-- Goal of the exercise --
Please retype the records from the line holding "Given: Mute the audio input microphone icon" through the end of the records, inclusive, leaving the pictures out of your answer.
##### Rows
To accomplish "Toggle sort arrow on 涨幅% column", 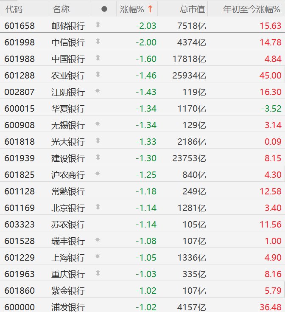I will 150,9.

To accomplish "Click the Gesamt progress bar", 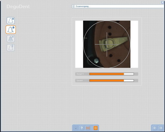I will [112, 81].
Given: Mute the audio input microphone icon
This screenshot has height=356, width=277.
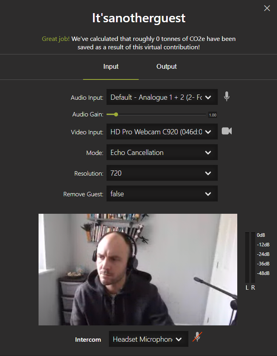Looking at the screenshot, I should (227, 97).
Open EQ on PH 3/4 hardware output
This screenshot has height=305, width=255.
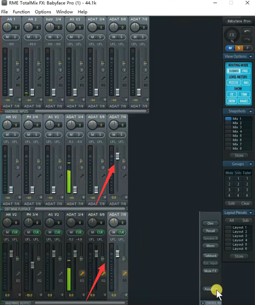pyautogui.click(x=39, y=281)
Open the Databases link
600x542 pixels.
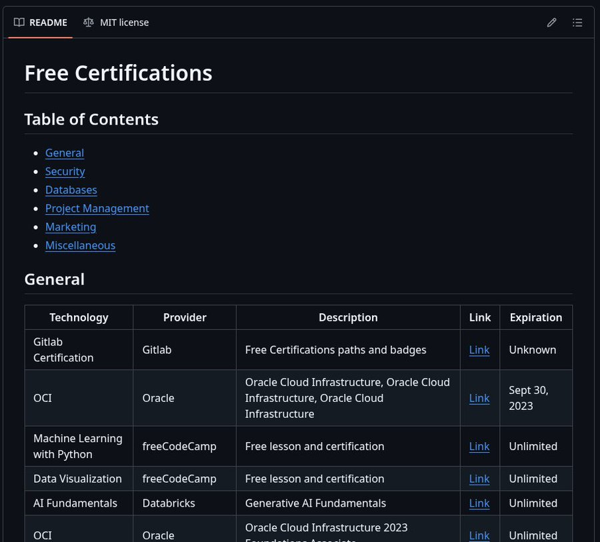[71, 190]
##########
-- Result below --
Given: Mute the audio input microphone icon
This screenshot has height=356, width=277.
Looking at the screenshot, I should (227, 97).
Open EQ on PH 3/4 hardware output
This screenshot has height=305, width=255.
pyautogui.click(x=39, y=281)
Open the Databases link
600x542 pixels.
[71, 190]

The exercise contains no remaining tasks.